##### Bloc de texte #####
A la suite de ce hold-up, elle dit avoir manqué de soutien de la hiérarchie et avoir même essuyé des moqueries, des remarques désobligeantes et sexistes de certains collègues et d’un supérieur. Elle cite des exemples: «Tu n’es pas faite pour ce métier, c’est pas un travail de femme, tu conduis comme une fille.» On lui aurait dit aussi qu’en tant que femme, elle n’aurait jamais dû être engagée parce qu’elle est petite et déstabilisable.

Des propos qu’elle a dénoncés à l’interne dès 2012 sans pour autant avoir été prise au sérieux, selon elle. Les choses ne vont pas en s’arrangeant. Un collègue lui aurait promis des représailles si elle ne changeait pas de comportement. Très affectée, B. manque des dizaines de jours de travail. A son retour, elle raconte avoir été écartée de son poste et ballottée de stage en stage en dépit de son expérience et des compétences acquises durant plus 23 ans aux CFF. Une enquête administrative, confiée à une société externe, est diligentée. «Le rapport d’enquête reconnaît expressément le harcèlement sexiste, relèvent Mes Daniel Meyer et Butrint Ajredini. Dans un premier temps, les CFF n’ont pas voulu admettre les conclusions du rapport. Ceux-ci ont même exprimé leur intention de licencier B. alors qu’elle est l’unique victime».

B est alors une énième fois déplacée dans un autre service soit au bureau de change. Le climat de travail est pesant, dit-elle.

En 2015, les entretiens et le bras de fer avec les ressources humaines se multiplient. «Les CFF ont tenté de médicaliser le dossier, déplorent les avocats. Soit de faire passer notre cliente pour une personne malade et donc inapte à l’exercice de sa fonction et de toute autre fonction au sein des CFF, ce qui est faux comme l’attestent son médecin traitant, mais aussi le médecin-conseil des CFF!»
#####
◆ **Consignes**:
(1) Relevez toutes les remarques adressées à B. que le premier paragraphe du texte sur le harcèlement aux CFF cite entre guillemets.
(2) Poursuivez le texte sur le harcèlement aux CFF à partir de sa dernière phrase.
##### Données à examiner #####
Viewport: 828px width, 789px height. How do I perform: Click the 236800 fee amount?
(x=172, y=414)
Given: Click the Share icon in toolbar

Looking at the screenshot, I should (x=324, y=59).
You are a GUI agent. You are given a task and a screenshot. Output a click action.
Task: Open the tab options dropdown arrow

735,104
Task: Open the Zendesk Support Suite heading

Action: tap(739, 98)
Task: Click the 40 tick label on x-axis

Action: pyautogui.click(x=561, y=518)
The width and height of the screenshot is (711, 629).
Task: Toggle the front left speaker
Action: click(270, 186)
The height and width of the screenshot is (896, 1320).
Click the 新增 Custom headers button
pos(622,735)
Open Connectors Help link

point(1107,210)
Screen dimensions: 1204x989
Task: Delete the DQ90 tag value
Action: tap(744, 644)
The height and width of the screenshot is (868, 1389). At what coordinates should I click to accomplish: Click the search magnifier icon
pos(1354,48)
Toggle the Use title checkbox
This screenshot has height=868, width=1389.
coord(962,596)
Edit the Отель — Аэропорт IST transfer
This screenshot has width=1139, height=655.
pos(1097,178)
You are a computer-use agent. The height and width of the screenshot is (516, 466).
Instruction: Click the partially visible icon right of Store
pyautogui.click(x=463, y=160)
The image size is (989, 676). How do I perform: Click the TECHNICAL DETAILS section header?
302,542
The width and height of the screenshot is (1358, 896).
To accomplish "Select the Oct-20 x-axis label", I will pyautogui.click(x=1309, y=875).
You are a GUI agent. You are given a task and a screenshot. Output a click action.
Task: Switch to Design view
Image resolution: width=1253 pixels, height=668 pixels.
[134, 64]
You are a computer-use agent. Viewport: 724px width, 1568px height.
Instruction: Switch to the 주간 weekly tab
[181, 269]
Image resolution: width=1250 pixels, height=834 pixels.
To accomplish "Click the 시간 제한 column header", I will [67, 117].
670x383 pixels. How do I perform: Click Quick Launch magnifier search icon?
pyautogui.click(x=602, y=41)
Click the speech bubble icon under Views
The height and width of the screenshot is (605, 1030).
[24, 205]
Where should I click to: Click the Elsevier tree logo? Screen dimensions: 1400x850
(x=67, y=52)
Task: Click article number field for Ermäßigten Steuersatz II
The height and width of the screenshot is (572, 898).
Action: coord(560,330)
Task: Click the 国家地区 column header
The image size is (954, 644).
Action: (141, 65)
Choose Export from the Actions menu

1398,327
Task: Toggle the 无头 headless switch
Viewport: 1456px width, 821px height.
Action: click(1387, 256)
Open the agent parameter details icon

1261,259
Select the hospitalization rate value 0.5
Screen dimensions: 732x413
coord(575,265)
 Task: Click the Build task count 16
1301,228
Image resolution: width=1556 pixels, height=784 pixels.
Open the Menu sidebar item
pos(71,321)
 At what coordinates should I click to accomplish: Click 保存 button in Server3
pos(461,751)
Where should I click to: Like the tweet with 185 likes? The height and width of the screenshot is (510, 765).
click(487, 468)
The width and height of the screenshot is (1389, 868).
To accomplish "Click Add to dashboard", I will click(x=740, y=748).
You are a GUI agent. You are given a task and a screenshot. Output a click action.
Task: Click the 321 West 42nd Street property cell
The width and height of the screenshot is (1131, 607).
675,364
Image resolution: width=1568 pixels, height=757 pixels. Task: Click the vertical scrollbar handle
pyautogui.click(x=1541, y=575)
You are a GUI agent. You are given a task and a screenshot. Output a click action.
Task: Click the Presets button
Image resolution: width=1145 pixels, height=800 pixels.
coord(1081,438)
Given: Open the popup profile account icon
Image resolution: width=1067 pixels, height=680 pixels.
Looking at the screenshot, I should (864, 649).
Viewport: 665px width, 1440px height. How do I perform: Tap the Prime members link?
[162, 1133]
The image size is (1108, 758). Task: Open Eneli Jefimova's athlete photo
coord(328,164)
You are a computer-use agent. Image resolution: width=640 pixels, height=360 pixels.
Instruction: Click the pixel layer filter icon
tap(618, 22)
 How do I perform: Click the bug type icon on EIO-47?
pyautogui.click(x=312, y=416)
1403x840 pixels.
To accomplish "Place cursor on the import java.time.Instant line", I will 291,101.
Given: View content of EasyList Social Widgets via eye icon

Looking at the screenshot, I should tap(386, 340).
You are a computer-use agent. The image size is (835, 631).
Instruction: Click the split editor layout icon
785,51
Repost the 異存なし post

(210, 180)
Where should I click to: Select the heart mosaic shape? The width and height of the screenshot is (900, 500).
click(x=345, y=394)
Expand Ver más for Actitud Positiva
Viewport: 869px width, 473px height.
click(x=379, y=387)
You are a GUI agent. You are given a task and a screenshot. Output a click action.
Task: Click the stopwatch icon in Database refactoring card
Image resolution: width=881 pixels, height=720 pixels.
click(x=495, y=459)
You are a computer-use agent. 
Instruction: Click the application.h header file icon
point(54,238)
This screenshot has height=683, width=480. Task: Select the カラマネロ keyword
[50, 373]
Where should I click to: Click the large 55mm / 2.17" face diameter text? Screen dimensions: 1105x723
#####
◆ **Réponses aux consignes**:
(1)
- Tu n'es pas faite pour ce métier
- c'est pas un travail de femme
- tu conduis comme une fille

(2)
Mais B. persiste et signe: elle demande 24 000 fr. d’indemnité pour tort moral et un reclassement conforme à ses compétences: «Je n’allais quand même pas continuer à remplir le bancomat de billets du bureau de change!» En juin dernier, devant l’ensemble de ses collègues et de certains clients, un supérieur lui intime l’ordre de ne plus venir travailler le lundi suivant: «Tu ramasses tes petites affaires et tu pars tout de suite, et pas la peine de revenir le lundi, je ne veux plus te voir», aurait-il dit. Qu’à cela ne tienne elle y retourne et se retrouvera peu après dans le hall de Cornavin avec ses affaires contenues dans deux sacs Migros. «On veut porter atteinte à ma réputation comme si j’étais une vulgaire criminelle alors que je subis du mobbing et du harcèlement psychologique qu’on refuse de reconnaître comme tel.»

En juin, la lettre et le projet de décision des CFF n’évoquent que des remarques sexistes et la virulence d’un supérieur à une occasion. «Nous entendons constater qu’il est vraisemblable que vous avez été victime de harcèlement sexuel.» Les CFF, qui excluent en revanche le mobbing (impliquant une notion de continuité dans les actes) lui offrent un mois de salaire à titre d’indemnité: «Il apparaît vraisemblable que vous avez été confrontées à des remarques ou plaisanteries sexistes l’indemnité, un mois de salaire, soit 6597 fr., vous sera versée avec le salaire d’août.»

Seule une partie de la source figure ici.